PANAMA CITY — Publicly funded beds at mental health facilities are too few to handle the volume of individuals in need of inpatient services, according to local behavioral hospitals.
The state funds 10 beds in the 14th Judicial Circuit; two of those beds are reserved for children.
Officials at Life Management of Northwest Florida and Emerald Coast Behavioral Hospital say more state-funded beds are needed in to handle the number of individuals who need in patient services. Life Management has a handful of publicly funded beds; all beds at Emerald Coast are privately funded.
“We have 20 beds,” said Tricia Pearce, communications director at Life Management of Northwest Florida. “A facility like ours can have up to 30 beds, so we could have 10 more and we can easily fill those 10 beds.”
At least 50 public psychiatric beds should be available per 100,000 population, according to a study by Treatment Advocacy Center, a nonprofit organization that promotes laws, policies and practices for psychiatric care, treatment and research. In 2005, only 17 beds were available per 100,000 population in the country and 42 of 50 states hadn’t met the minimum goal for publicly funded beds.
Because of the shortage, patients are forced to seek treatment at local hospital emergency rooms or be sent outside of the county if beds are unavailable.
“That happens quite a bit with Life Management and Emerald Coast,” said Jep Stokes, director of business development at Emerald Coast Behavioral Hospital. “Then, what happens is the patients have to be displaced to either Tallahassee or Pensacola. It’s happening more now than ever before.”
Both facilities regularly operate at maximum capacity and have given more than $3.6 million combined in charity services over the past year, according to respective officials.
Although patients in crisis aren’t turned away from care at the emergency room, seeking help at the ER often results in unspecialized care when the patient should be at a mental health facility.
“On average, we see around 240 mental health patients in our emergency department per quarter,” said Bay Medical Center Sacred Heart spokeswoman Christa Hild. ”We may have an additional 20 per quarter that are admitted to the hospital.”
Gulf Coast Regional Medical Center did not provide information on mental health patients. Neither hospital has a mental health wing.
Florida State Hospital in Chattahoochee is another alternative for Baker Act patients to receive publicly funded services. The hospital has 490 civil beds — beds for individuals who have been involuntarily placed into in-patient care under legislative “Baker Act” provisions — and are currently at capacity, according to Alexis Lambert, spokeswoman at the Department of Children and Families (DCF). The hospital has identified 67 of those individuals as “ready for discharge;” however, there is still a waiting list.
Because of the waiting list, patients are admitted based on the date of referral and placement on the waiting list, according to Damonica Rivas, DCF communications director for the northwest region.
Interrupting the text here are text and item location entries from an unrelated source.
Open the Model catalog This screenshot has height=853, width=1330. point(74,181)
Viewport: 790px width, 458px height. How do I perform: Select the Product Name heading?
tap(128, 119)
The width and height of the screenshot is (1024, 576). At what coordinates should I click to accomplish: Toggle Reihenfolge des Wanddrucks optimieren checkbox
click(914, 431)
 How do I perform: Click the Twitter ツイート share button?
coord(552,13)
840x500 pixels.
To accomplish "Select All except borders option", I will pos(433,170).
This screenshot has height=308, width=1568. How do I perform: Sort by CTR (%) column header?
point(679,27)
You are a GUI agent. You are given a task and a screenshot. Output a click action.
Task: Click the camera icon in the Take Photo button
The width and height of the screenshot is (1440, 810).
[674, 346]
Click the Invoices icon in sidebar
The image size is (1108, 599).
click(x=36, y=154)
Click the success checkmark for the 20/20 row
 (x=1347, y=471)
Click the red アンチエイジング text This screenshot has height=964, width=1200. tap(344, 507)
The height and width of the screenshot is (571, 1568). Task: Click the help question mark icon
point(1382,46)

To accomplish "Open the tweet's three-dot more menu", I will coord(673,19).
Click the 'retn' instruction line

When the hospital remains full, patients in need of more specialized care continue to occupy beds in local facilities for that period of time; in turn, other local patients are prevented from gaining access to inpatient care.
“We have people that end up staying here longer than intended because they need to go to the Florida State Hospital for better treatment, but [sometimes] the hospital doesn’t have enough beds,” Pearce said. It could take several months for an opening at the hospital, she said.
The state determines how much funding is given per bed by using a historical data of need by circuit and region.
“We stay full a considerable amount a time,” said CEO Tim Bedford at Emerald Coast Behavioral Hospital, noting that when the private hospital accepts Life Management’s overflow patients, other patients may have to be sent to another facility.
“The ideal situation is for our area to get more funding for the Crisis Student Unit beds; that would help tremendously,” he added.